Ayvalık'ta zeytin rekoltesinde düşüş beklenmiyor

Türkiye'nin zeytin ve zeytinyağı üretim merkezlerinden Balıkesir'in Ayvalık ilçesinde rekoltenin geçen sezonla aynı seviyelerde olması bekleniyor.

Ayvalık'ta zeytin rekoltesinde düşüş beklenmiyor

Türk Patent ve Marka Kurumunca coğrafi işaret tescilli zeytinyağının üretildiği Ayvalık, ekim ayında başlayacak yeni hasat dönemine hazırlanıyor.

Türkiye’nin en kaliteli zeytin ve zeytinyağının üretildiği Balıkesir’in Ayvalık ilçesinde, “Yeşil Altın” olarak da nitelendirilen zeytincilik sektörünün bu yıl ait rekolte beklentilerini mercek altına alan Ayvalık Ticaret Odası Başkanı Ali Uçar ile Ayvalık Ziraat Odası Başkanı Hasan Baysal çarpıcı açıklamalarda bulundu.

Yeni sezon öncesi muhabirimize açıklamalarda bulunan Ayvalık Ticaret Odası Başkanı Ali Uçar, 2023-2024 dönemi için henüz rekolte tahmininin yapılmadığını, Ulusal Zeytin ve Zeytinyağı Konseyinin oluşturacağı komisyon tarafından yurt genelinde zeytin ve zeytinyağı üreticileri ziyaret edilerek bu çalışmanın gerçekleştirileceğini söyledi.

Rekolte beklentilerine değinen Uçar, "Dönemsel olarak mahsulde 'var yılı' veya 'yok yılı' gibi belli dönemlerde rekoltelerde düşüşler olabiliyor ama Ayvalık'ta yağlık zeytin üretimimiz geçen sene ile aynı çünkü ağaç sayımız sabit. 1 milyon 870 bin ile 2 milyon arasında ağaç sayımız var, bununla birlikte 5 bin ile 6 bin ton arasında gidip gelen bir üretimimiz var. Şu ana kadar aldığımız bilgilere göre, bölgemizde rekolte açısından pek fazla bir değişiklik olmamasına rağmen ülkemizin güneye yakın bölgeleri ile bazı zeytin ve zeytinyağı üreten bölgelerde küresel ısınma ve iklim değişiklikleri nedeniyle olumsuzluk yaşanacağını söyleyebilirim" ifadesini kullandı.

Uçar, dış talep sebebiyle yükselen dökme ve varilli zeytinyağı ihracatının, ambalajlı zeytinyağına yönlendirilerek katma değerli ürün ihracatına katkı sağlanması amacıyla her türlü dökme ve varilli zeytinyağı ihracatında kilogram başına 20 sent kesinti yapılması düzenlemesine ve 1 Kasım'a kadar zeytinyağı ihracatının durdurulmasına değindi.

 "KUTULU AMBALAJLI ÜRETİM VE İHRACATIN DESTEKLENMESİNDEN YANAYIZ"

İhracatın bir bölümünün varilli yapıldığını anlatan Uçar, şöyle devam etti:

"Varilli olarak yasaklanan ihracatımız, oradaki kilogram birim fiyatımız ambalajlı satılandan daha fazla.

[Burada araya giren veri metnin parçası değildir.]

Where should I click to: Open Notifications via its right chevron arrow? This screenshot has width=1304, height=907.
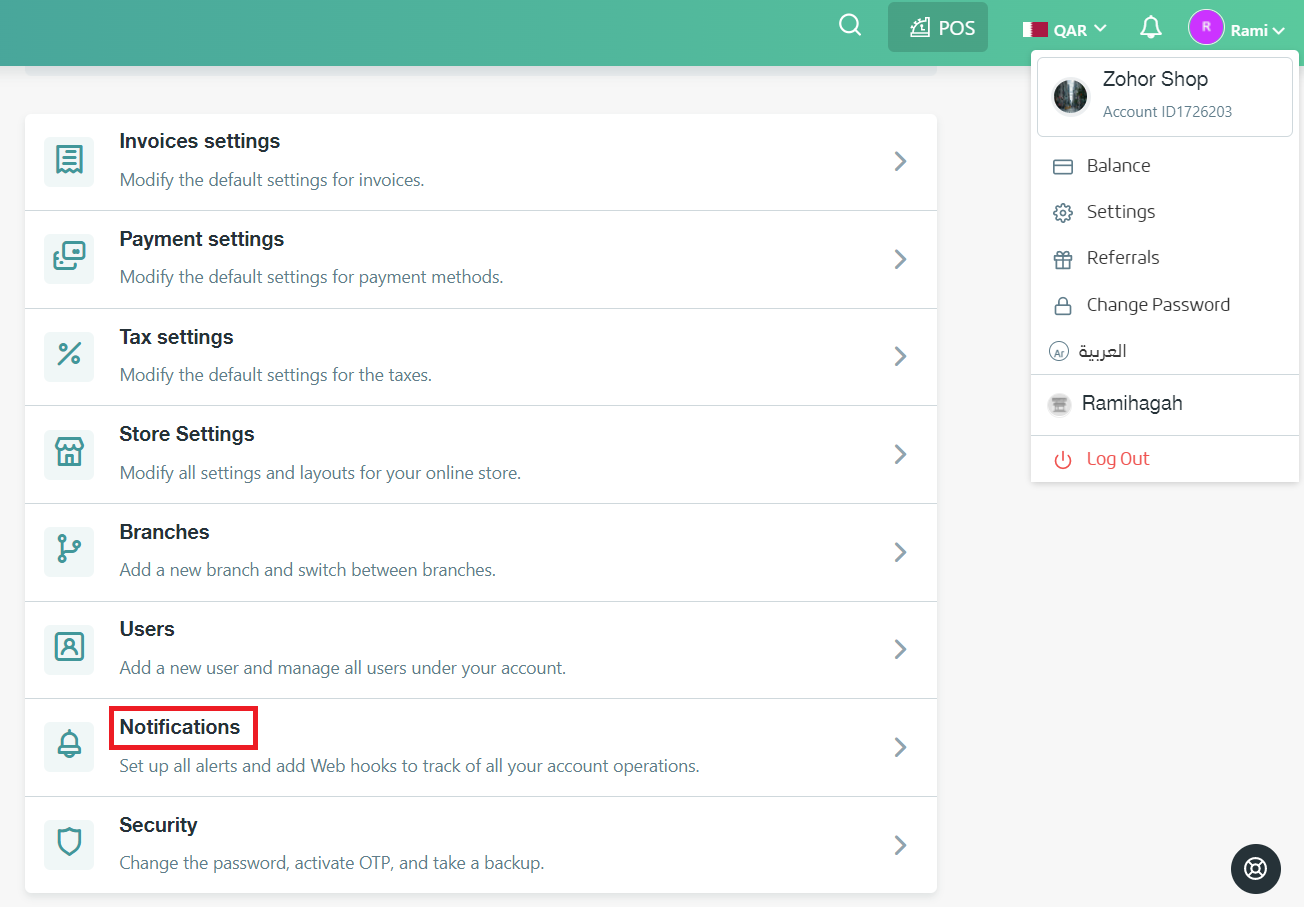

Bakıldığında dökme yağ ile ambalajlı yağı satın alan kitleler farklı. Belli şeylere yasak koymak yerine ambalajlı zeytinyağı ürünlerinin satışının teşvik edilmesini isteriz. Bunun yolunun açılması gerekir. Mesela Avrupa Birliği (AB) ile ilgili bu noktada bir sıkıntımız var. Yapılacak müzakerelerle AB ülkelerine bizim ambalajlı zeytin ve zeytinyağlarımızın girişiyle ilgili diplomatik girişimlerin yapılmasından yanayız. Bununla birlikte markaların yurt dışında tanıtımlarının yapılması, yurt dışındaki fuar ve yarışmalara katılabilmesi için desteklenmesi veya buradan alınan fonun bu desteklemeler doğrultusunda kullanılmasından yanayız."

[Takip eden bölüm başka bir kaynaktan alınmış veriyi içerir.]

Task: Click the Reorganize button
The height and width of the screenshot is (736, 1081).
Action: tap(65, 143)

Uçar, "Ayvalık Ticaret Odası olarak ihracata belli şekilde kotalar, kısıtlamalar ya da kapatmalar konulması yerine kutulu ambalajlı üretim ve ihracatın desteklenmesinden yanayız” ifadelerini de sözlerine ekledi.

 BAYSAL, "ZEYTİN AĞAÇLARI KIŞ AYLARINDA SOĞUK GÖRMEDİ"

Ayvalık Ziraat Odası Başkanı Hasan Baysal da sorumluluk alanlarındaki iki komşu ilçe Ayvalık'ta zeytin rekoltesinin "var yılı" olmasına rağmen geçen seneyle aynı seviyelerde olmasını beklediklerini ancak Gömeç'te az miktarda düşüş öngördüklerini bildirdi.

Düşüşün ağaçlardaki çiçeklenme döneminde yaşanan iklim değişikliklerinden kaynaklandığına işaret eden Baysal, "Bu yıl çok sıcak geçti. Havalar kışın da soğuk olmadı. Zeytin ağacının 800-1000 saat soğuk görmesi lazım. Kış aylarında o soğuğu görmediğinden ve iklim değişikliğinden dolayı zeytin bizim bölgelerimizde zayıf. Gözlemlediğimiz kadarıyla zeytin bu yıl tüm dünyada beklendiği gibi değil." değerlendirmesinde bulundu.

Zeytinin 15 Ekim'den 15 Ocak'a kadar toplandığını anımsatan Baysal, üreticinin en çok paraya ihtiyacının olduğu bu dönemde hatta yılın tamamında zeytinyağı ihracatının devam etmesinden yana olduklarını belirtti.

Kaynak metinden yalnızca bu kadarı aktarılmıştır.